I'm relatively new to PySpark and I'm currently trying to implement the SVD algorithm for predicting user-item ratings. The input is a matrix with columns - user_id, item_id and rating. In the first step I initialize the biases (bu, bi) and the factor matrices (pu, qi) for each user and each item. So I start the algorithm with the following dataframe:
In the current case the number of partitions is 7 and the time needed to count all the rows takes 0.7 seconds. The number of rows is 2.5 million.
In the next step I add a column to my dataframe - error. I use a UDF function which calculates the error for each row with regards to all the other columns (I don't think the equation is relevant). After the count function takes about the same amount of time.

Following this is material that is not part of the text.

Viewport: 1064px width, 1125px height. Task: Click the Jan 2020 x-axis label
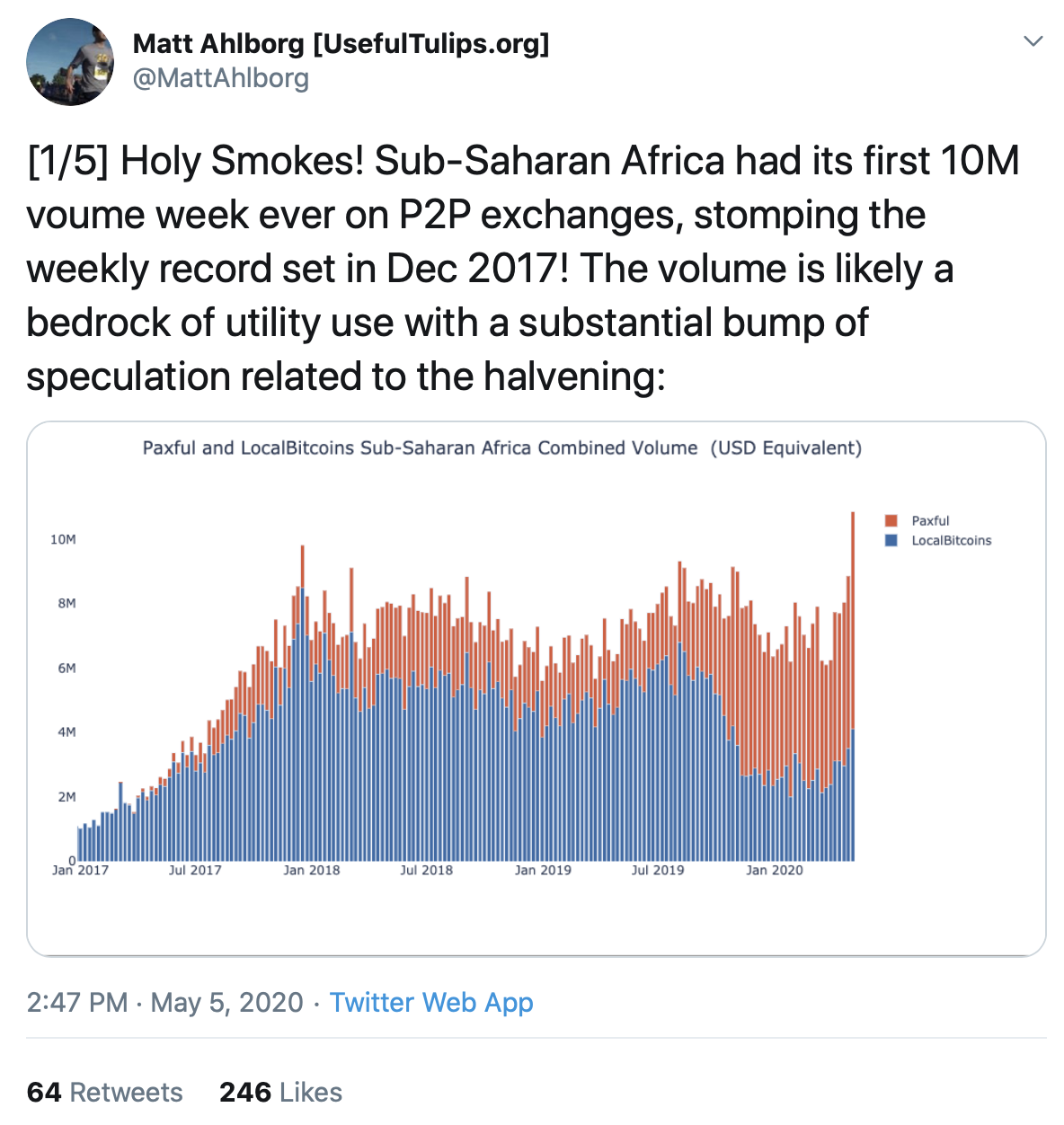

Now comes the tricky part. I have to create 2 new dataframes. In the first I group together all the users (named userGroup) and in the second I group together all the items (named itemGroup). I have another UDF function implemented that updates the biases (update_b) and one that updates the factor matrices (update_factor_F). The userGroup dataframe has 1.5 million rows and the itemGroup has 72000 rows.

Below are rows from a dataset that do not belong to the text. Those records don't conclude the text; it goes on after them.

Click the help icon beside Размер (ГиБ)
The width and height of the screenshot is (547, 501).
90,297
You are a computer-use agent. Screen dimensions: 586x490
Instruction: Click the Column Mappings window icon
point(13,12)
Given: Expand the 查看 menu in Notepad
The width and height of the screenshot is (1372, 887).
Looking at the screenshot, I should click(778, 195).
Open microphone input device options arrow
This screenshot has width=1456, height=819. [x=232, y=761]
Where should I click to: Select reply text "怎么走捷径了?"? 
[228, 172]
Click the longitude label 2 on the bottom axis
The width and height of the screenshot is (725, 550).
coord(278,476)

Updated biases and factors for each user
I then take the initial dataframe and join it firstly by user - I take the user_id, item_id and rating from the initial and the biases and factors from the userGroup dataframe. I repeat the same process with the itemGroup.
train = train.join(userGroup, train.u_id == userGroup.u_id_ug, 'outer') \
.select(train.u_id, train.i_id, train.rating, userGroup.bu, userGroup.pu)

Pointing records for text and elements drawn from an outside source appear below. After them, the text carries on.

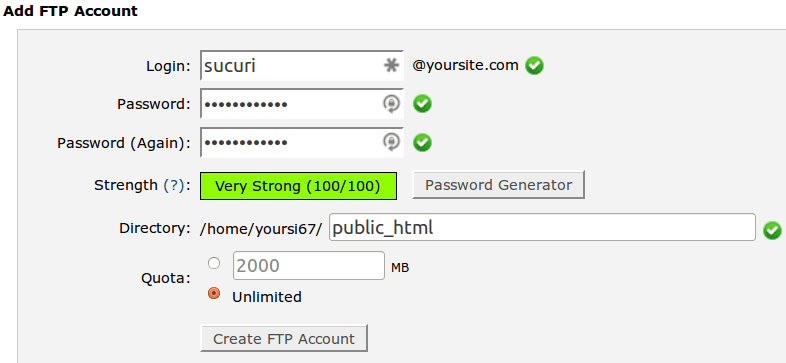
Task: Focus the Login field containing sucuri
Action: (x=302, y=65)
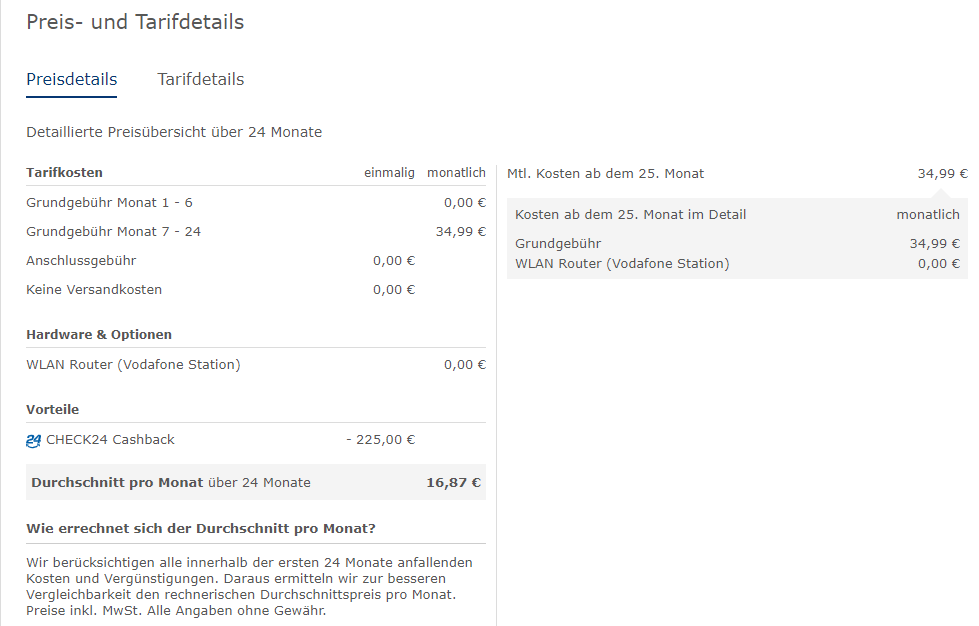The image size is (979, 626).
Task: Click 'Wie errechnet sich der Durchschnitt pro Monat?'
Action: [200, 529]
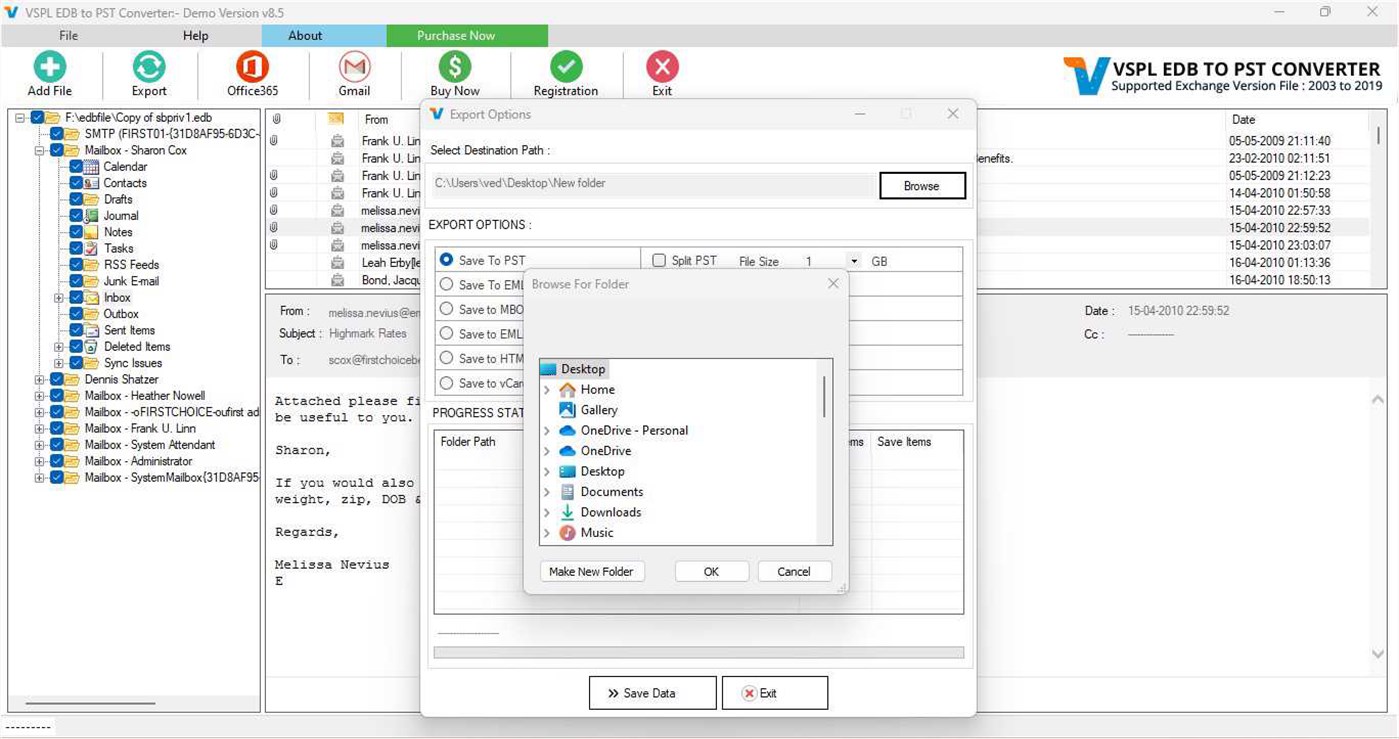Expand Documents in the Browse For Folder tree
This screenshot has height=739, width=1399.
[547, 492]
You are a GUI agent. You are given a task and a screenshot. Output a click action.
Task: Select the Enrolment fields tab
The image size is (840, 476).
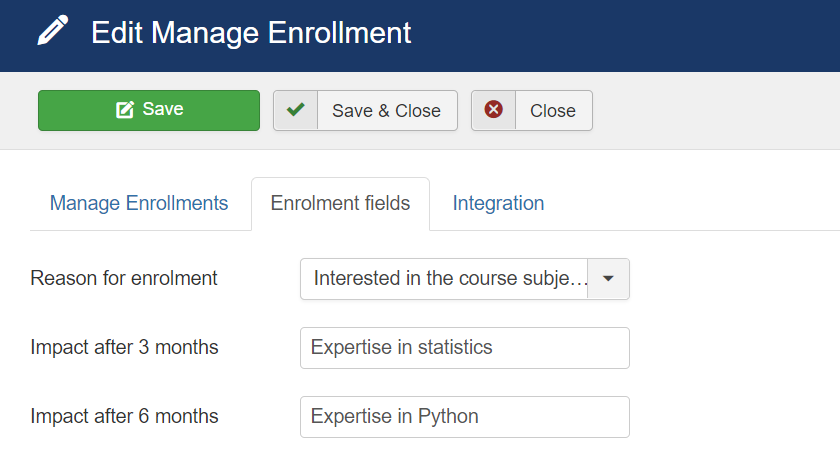340,204
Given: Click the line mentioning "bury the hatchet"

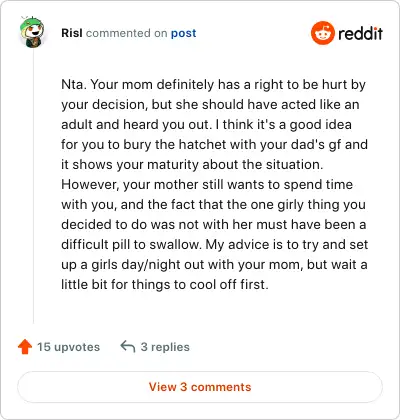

I end up having a dataframe with the same size as the initial one. However if I do a .count() it now takes around 8 seconds. I would have to repeat the above steps iteratively and each iteration slows the time to do the .count() action even further.
I know the issue lies in the join of the dataframes and have searched for solutions to my issues. So far I haver tried different combinations of partitioning (I used .repartition(7, "u_id") on the userGroup dataframe) to try and match the number of partitions. I also tried repartitioning the final dataframe, but the .count() remains high.
My goal is to not loose performance after each iteration.